Cloud Computing and BI
The three main constraints to BI adoption and a new era of analytic
data management for business intelligence are:
- Effort required to consolidate and cleanse enterprise data
- Cost of BI technology
- Performance impact on existing infrastructure / inadequate IT
infrastructure
Cloud computing is potentially an answer to two of these problems.
Cloud computing enables organizations to analyze terabytes of data
faster and more economically than ever before. And the difference
from previous models is that it is delivered in an on-demand basis.
OnDemand IT is not a new concept - and most BI vendors have BI
onDemand Solutions often called Software
as a Service [SaaS] BI.
Cloud computing is often confused with software as a service (SaaS)
models, however it is fundamentally different in infrastructure.
Cloud customers 'rent' dedicated servers and the people needed
to house, secure, and manage them. This is considered somewhat more
secure than multi-tenant SaaS models in which data from one customer
may co-exist with data from another customer within the same application.

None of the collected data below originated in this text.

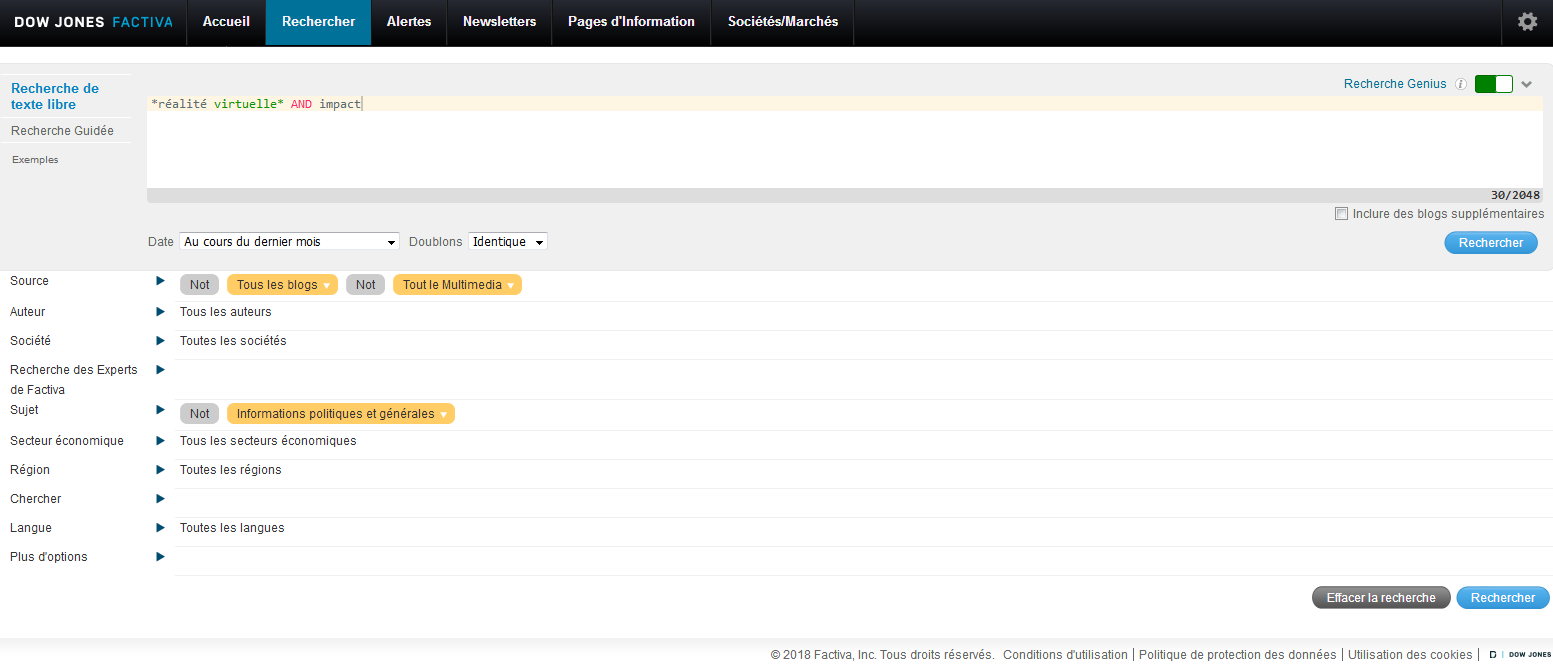1553x667 pixels.
Task: Expand the Source arrow icon
Action: pyautogui.click(x=160, y=281)
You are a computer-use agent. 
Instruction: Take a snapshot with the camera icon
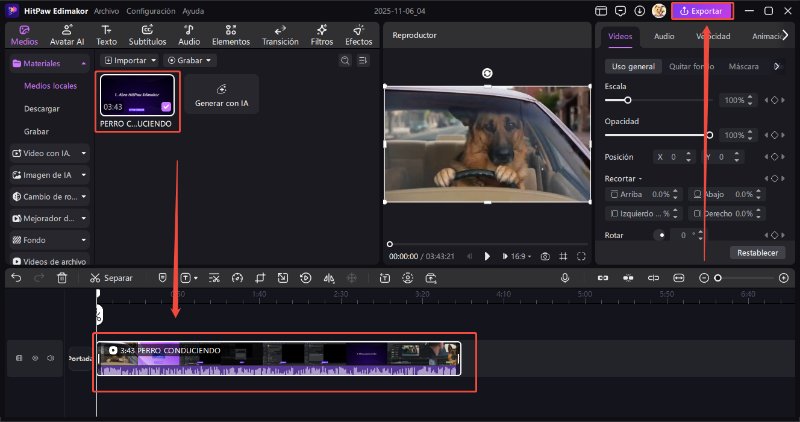(x=544, y=256)
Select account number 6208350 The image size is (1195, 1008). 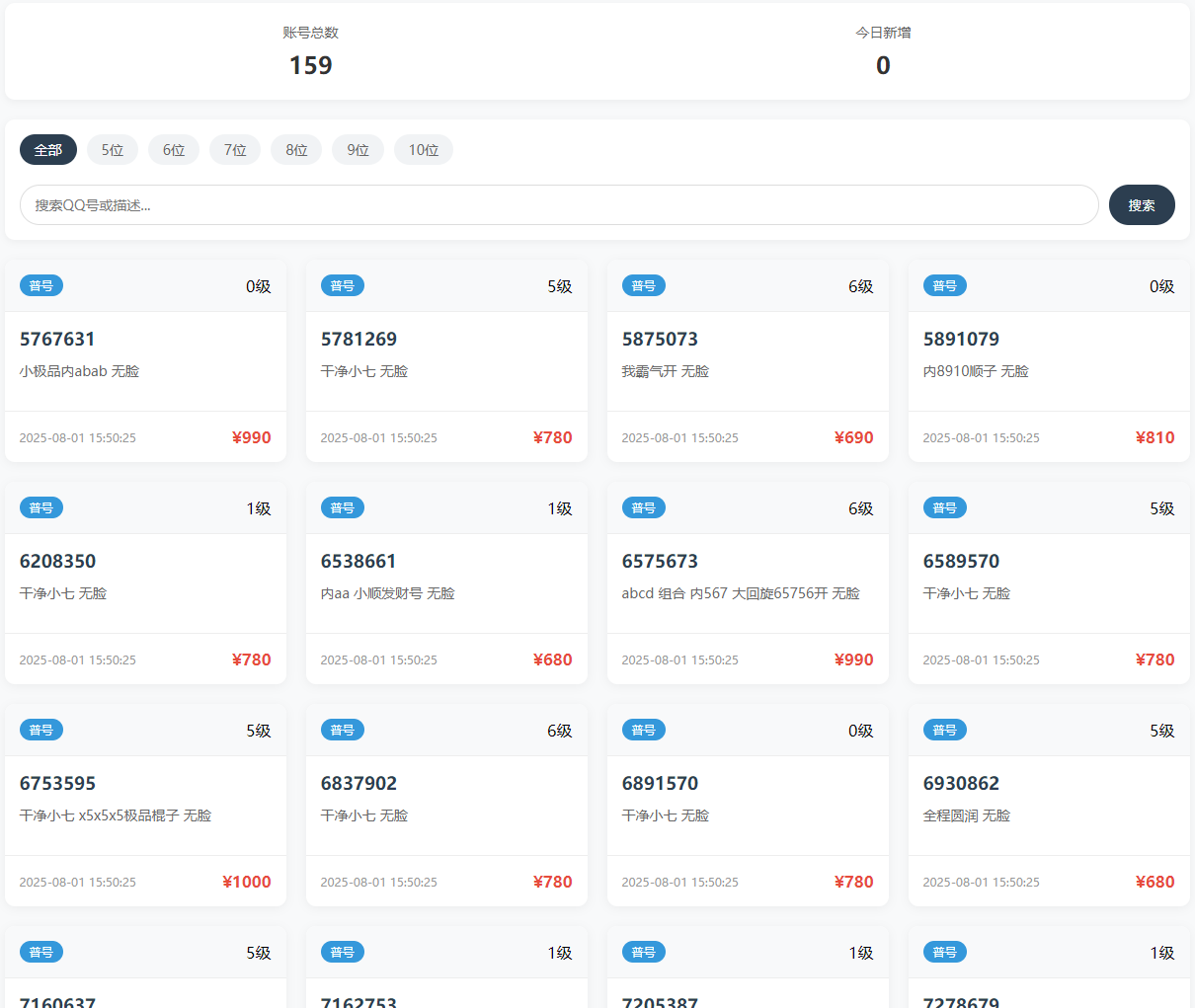tap(58, 562)
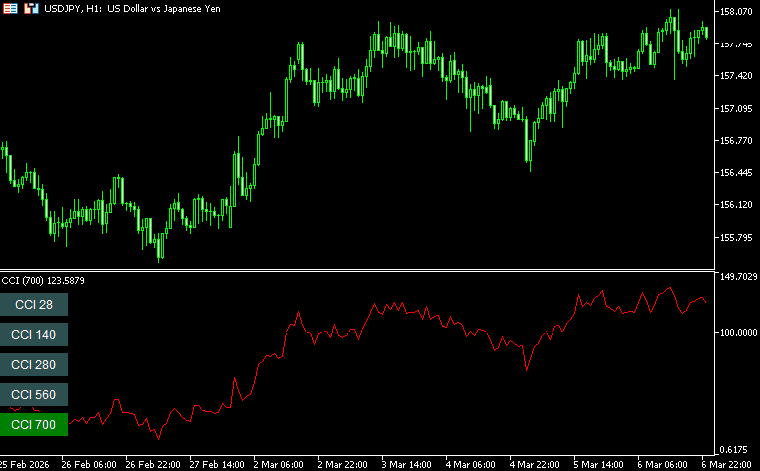
Task: Switch indicator to CCI 28
Action: pos(34,304)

Cloud customers have full control over server and firewall settings
to ensure security.
Benefits of Cloud Computing for BI
Cloud computing environments mean organizations no longer need
to expend capital upfront for hardware and software purchases. Nor
do they need to suffer through prolonged in-house implementations.

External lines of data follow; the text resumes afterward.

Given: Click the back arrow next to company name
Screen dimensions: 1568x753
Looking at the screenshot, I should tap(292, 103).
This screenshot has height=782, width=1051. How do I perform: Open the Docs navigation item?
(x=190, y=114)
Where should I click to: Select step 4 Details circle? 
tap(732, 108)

In these two areas, cloud computing and SaaS models both share similar
benefits.
Cloud customers instead, link into a computing cloud, such as Amazon's
Elastic Compute Cloud [Amazon EC2], to have a dedicated, high-performance
analytic database cluster provisioned and hosted for them.
The services is provided on a pay-per-use basis, usually for a
monthly fee.
Transforming BI
Cloud computing is transforming the economics of BI and opens up
the opportunity for smaller enterprises to compete using the insight
that BI provides. Cloud-based analytics will impact BI by:
Accelerating BI technology adoption - the cloud
becoming the default platform for evaluating new software.

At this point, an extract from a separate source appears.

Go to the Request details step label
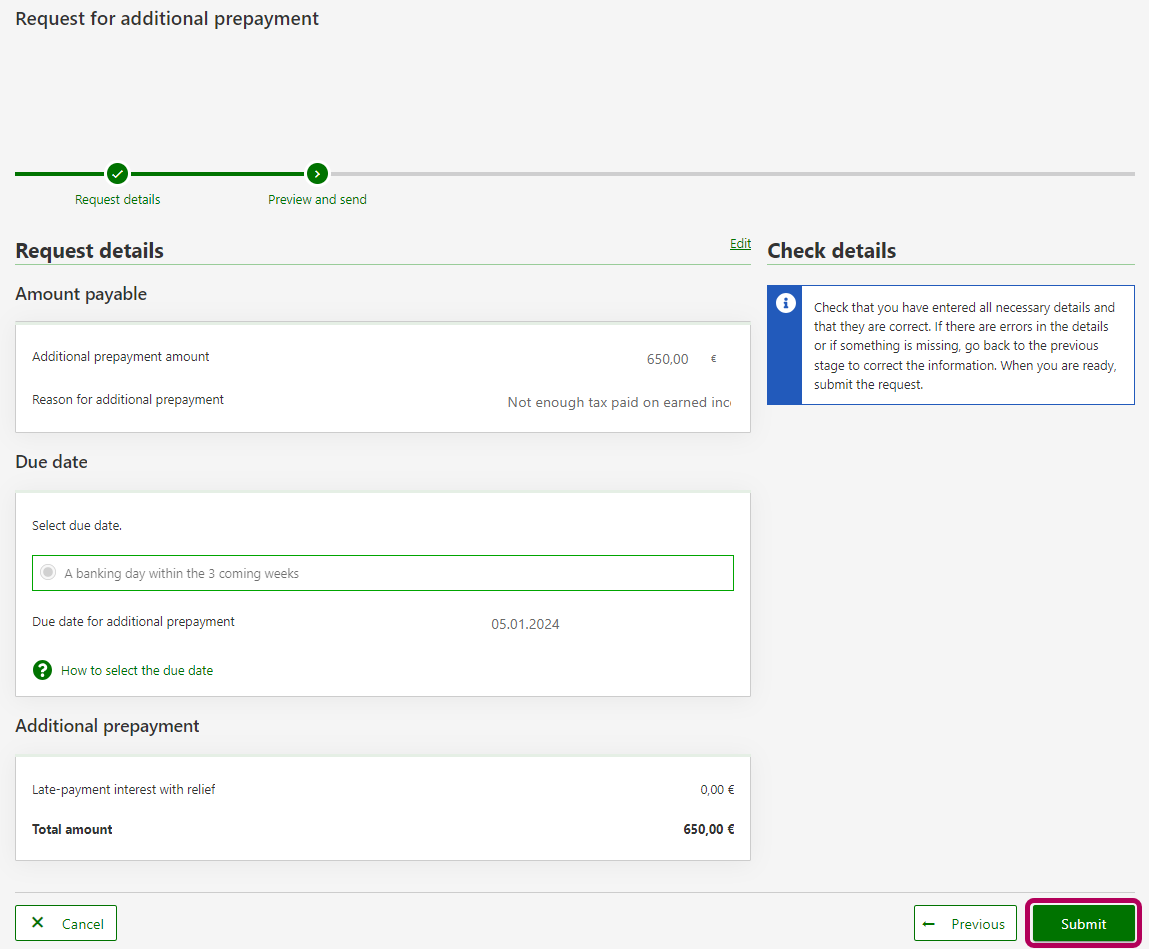 (x=118, y=200)
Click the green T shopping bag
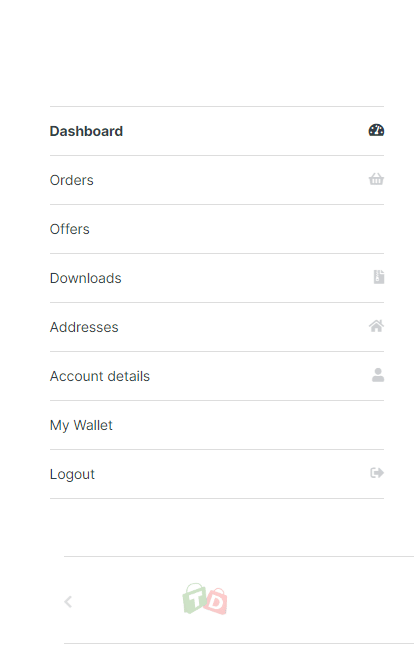This screenshot has width=414, height=647. click(195, 598)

Easier evaluation - the cloud enables software
companies to make new technology available to evaluators on a self-service
basis, avoiding the need to download and set up free software downloads.
Increased short-term ad-hoc analysis - avoiding
data marts spawned as a result of new business conditions or events.
Where short term needs [weeks or months] for BI is required, cloud
services are ideal. A data mart can created in a few hours or days,
used for the necessary period, then the cloud cluster cancelled,
leaving behind no redundant hardware or software licenses. The cloud
makes short term projects very economical.
Increased flexibility - due to the avoidance of
long term financial commitments, individual business units will
have the flexibility to fund more data mart projects. This is ideal
for proof of concept, and ad-hoc analytic data projects on-demand.
This agility enables isolated business units to respond to BI needs
faster than their competitors and increase the quality of their
strategy setting and execution.
Drive data warehousing in MB markets - medium-size
businesses often have very large volumes of data for analysis, yet
only a few IT resource at their disposal to analyze tens of terabytes
of historical data to fine tune market strategies. Cloud-based analytic
databases enable such businesses to warehouse and analyze terabytes
of data in spite of these resource constraints
Drive the analytic SaaS market - companies that collect economic,
market, advertising, scientific, and other data and then offer customers
the ability to analyze it on line will be able to bring their solutions
to market with much less risk and cost by utlising cloud infrastructures
during the early stages of growth. This will save significant dollars
at the formative, cash-flow constrained period of inception. This
frees up capital to invest in customer acquisition, product development,
and other market development activities. Once the viability of the
business model is proven, analytic data can be migrated to internal
databases from the cloud if needed.
Growth Considerations
As data volumes grow, for analytic cloud projects to succeed they
will require a database architecture that is designed to function
efficiently in elastic, hosted computing environments like the cloud.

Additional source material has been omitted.